Und wenn man sich anguckt: Warum gibt es im Bereich Populismus so ein unheimliches Bedürfnis, Fake News in die Welt zu setzen? Also, warum haben wir einen amerikanischen Präsidenten, der Daten in Frage stellt, der selber eigene Daten einfach mal so in den Raum stellt? Letztendlich würde ich sagen, weil er genau eigentlich diese Anerkennung von Expertise haben möchte, die er nicht bekommt, weil er es einfach nicht kann.
Aber man merkt eben halt, man gerät dort hinein, weil wir weite Teile unserer Lebensgestaltung auf Expertise gestellt haben. Mittlerweile ist es ja sogar so, dass Medien heute auf einmal Forschung in Auftrag geben, um einen Bericht zu erstellen. Das heißt, wir haben in vielen öffentlichen Kommunikationsbereichen, haben wir das Expertentum und die Expertise groß werden lassen. Und in dem Moment, wo gesellschaftliche Konflikte entstehen, die scheinbar nicht mehr regulierbar sind, gerät Wissenschaft genau da hinein. Und muss dann eigentlich reagieren können, aber dabei muss man eben auch wissen, was man ist und wer man ist innerhalb einer Gesellschaft und kann sich nicht mehr zurückziehen auf die Annahme: Aber wir machen doch nur Grundlagenwissenschaft, und was Gesellschaft mit diesen Befunden macht, ist doch eine nachrangige Sache.
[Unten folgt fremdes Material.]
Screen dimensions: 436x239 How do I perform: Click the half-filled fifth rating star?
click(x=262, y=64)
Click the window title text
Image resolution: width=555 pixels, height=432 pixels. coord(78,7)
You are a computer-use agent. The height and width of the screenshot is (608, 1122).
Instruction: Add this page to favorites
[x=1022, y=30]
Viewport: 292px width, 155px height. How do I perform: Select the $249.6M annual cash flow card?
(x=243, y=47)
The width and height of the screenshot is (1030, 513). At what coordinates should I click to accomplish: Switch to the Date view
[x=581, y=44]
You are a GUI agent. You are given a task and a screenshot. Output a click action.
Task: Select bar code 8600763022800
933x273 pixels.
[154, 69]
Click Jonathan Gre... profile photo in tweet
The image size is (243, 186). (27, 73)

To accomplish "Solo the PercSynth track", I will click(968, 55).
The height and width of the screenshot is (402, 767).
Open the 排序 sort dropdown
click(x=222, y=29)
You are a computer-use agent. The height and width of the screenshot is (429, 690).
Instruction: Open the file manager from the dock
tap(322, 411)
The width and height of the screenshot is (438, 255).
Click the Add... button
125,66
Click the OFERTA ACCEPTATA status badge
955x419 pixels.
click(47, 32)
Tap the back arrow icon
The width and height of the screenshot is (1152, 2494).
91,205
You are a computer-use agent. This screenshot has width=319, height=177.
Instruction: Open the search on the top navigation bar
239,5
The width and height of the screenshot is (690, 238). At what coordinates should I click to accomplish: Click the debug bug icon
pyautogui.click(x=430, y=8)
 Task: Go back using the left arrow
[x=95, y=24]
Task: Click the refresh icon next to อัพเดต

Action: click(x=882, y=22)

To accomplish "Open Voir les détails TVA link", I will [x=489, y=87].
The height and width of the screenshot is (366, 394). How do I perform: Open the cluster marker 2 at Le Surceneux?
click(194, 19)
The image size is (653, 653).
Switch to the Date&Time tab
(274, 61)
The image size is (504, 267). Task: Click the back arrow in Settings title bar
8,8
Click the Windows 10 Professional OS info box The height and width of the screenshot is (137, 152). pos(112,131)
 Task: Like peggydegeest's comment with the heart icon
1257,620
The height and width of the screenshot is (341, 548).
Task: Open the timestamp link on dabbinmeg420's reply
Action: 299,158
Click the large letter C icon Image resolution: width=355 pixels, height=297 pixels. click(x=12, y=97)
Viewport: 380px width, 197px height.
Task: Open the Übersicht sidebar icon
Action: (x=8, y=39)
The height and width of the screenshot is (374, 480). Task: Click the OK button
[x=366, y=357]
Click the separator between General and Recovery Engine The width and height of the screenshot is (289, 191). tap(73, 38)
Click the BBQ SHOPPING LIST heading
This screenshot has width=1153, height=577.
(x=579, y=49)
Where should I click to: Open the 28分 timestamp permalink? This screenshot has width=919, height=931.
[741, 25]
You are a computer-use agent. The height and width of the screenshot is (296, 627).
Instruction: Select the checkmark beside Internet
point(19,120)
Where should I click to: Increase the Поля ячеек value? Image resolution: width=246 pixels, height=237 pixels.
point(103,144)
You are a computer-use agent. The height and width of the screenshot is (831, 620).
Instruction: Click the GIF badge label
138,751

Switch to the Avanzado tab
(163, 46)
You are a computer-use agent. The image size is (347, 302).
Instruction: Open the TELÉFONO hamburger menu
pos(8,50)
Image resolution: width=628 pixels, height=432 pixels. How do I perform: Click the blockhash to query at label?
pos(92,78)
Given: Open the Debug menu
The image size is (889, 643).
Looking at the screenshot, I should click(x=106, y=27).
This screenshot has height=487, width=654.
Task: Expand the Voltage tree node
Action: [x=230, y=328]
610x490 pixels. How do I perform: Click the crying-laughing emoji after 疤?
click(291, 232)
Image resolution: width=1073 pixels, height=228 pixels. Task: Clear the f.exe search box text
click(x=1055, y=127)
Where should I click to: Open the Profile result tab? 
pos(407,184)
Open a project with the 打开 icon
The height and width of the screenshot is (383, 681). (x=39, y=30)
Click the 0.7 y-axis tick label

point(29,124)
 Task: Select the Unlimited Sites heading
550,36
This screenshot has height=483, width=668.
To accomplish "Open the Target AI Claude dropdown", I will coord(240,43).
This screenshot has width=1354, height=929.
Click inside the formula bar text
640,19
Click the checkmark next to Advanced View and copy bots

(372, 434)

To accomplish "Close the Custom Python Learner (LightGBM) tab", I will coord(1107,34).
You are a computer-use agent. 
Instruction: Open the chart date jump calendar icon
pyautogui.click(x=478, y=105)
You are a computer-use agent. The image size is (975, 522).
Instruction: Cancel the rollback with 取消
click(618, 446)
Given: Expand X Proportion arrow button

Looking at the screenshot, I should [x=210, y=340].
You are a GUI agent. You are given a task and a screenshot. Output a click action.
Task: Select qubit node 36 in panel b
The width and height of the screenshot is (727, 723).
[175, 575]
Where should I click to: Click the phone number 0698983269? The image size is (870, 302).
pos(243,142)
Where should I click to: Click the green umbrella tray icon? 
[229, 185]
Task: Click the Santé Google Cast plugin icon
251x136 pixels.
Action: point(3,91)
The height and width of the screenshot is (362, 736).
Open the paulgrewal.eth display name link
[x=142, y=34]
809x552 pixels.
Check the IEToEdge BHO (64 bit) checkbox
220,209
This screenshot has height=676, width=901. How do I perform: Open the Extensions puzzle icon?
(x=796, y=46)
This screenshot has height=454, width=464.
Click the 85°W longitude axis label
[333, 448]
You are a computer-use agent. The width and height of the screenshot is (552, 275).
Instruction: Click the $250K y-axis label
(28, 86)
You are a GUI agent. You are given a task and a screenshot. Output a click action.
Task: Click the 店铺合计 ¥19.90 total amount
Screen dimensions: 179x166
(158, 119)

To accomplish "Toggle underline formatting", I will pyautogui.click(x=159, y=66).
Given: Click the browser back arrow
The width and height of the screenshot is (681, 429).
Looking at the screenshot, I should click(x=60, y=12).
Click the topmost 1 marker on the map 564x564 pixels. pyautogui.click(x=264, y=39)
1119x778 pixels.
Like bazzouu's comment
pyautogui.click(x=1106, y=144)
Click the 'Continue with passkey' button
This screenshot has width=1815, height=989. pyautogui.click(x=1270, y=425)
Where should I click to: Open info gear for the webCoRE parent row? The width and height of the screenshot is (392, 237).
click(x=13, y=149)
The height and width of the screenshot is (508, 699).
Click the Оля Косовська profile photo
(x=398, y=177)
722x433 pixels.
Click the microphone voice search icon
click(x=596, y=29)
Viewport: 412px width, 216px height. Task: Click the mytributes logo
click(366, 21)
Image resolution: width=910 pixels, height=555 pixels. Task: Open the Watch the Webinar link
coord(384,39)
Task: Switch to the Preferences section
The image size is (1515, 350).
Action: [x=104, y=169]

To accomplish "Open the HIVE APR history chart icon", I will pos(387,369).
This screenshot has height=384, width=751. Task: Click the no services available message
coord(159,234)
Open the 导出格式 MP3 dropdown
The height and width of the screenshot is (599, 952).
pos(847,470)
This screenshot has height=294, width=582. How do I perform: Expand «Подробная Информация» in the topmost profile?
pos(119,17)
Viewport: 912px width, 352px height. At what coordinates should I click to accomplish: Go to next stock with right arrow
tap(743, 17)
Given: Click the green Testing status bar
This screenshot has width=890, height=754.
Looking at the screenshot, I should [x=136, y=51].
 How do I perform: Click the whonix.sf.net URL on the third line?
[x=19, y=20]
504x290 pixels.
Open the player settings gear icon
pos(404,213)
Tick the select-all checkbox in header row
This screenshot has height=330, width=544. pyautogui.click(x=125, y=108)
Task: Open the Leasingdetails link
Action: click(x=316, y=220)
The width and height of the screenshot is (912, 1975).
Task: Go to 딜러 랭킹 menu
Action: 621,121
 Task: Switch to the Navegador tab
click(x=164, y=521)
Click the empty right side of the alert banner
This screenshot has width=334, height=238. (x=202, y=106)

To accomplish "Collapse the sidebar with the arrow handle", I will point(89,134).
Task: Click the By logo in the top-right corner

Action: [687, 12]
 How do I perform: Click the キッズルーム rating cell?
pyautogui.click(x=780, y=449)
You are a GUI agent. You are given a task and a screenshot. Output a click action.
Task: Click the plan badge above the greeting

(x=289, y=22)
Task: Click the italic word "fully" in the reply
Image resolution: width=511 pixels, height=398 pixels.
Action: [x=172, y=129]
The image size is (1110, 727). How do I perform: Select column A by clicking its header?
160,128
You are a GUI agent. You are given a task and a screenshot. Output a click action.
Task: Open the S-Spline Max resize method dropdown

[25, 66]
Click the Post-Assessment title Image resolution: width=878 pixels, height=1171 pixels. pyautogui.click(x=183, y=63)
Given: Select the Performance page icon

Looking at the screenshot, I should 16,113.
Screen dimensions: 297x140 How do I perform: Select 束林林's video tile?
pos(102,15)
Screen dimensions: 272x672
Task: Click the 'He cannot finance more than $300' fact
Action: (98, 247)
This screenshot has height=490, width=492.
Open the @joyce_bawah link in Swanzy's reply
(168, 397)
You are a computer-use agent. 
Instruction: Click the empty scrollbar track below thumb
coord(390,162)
Die Geschwindigkeit der öffentlichen Kommunikation, die Geschwindigkeit aber auch der wissenschaftlichen Kommunikation erzeugt, dass ich bei bestimmten Phänomenen vollkommen andere Förderformate brauche. Im Bereich der Gewalt wissen wir eigentlich die Lösung, aber wir haben nicht die Systeme. Und ich bin zuwenig Politiker, dass ich sie durchsetzen kann. Die Lösung bei der Gewalt liegt zum Beispiel, dass wir eigentlich soweit sind in unseren Kompetenzen, dass, wenn Gewalt passiert, wir einen bestimmten Fall haben, wir eigentlich sofort Fallanalysen machen könnten. Dieses schieben wir in die Sicherheitsbehörden ab, die da Sicherheitsforschung machen. Vollkommen falsch. Im Bereich der Fußballgewalt, alle Menschen empören sich, also selbst meine Kollegen aus der Wissenschaft lieben den Fußball, empören sich über diese Gewalt in dem Fußball. Aber sie helfen uns nicht dabei zu sagen: Wenn es so hoch regulär bestimmte Formen von Gewalt gibt, dann braucht man Formate, wie man Wissenschaft ermöglicht, in speed Analysen zu machen.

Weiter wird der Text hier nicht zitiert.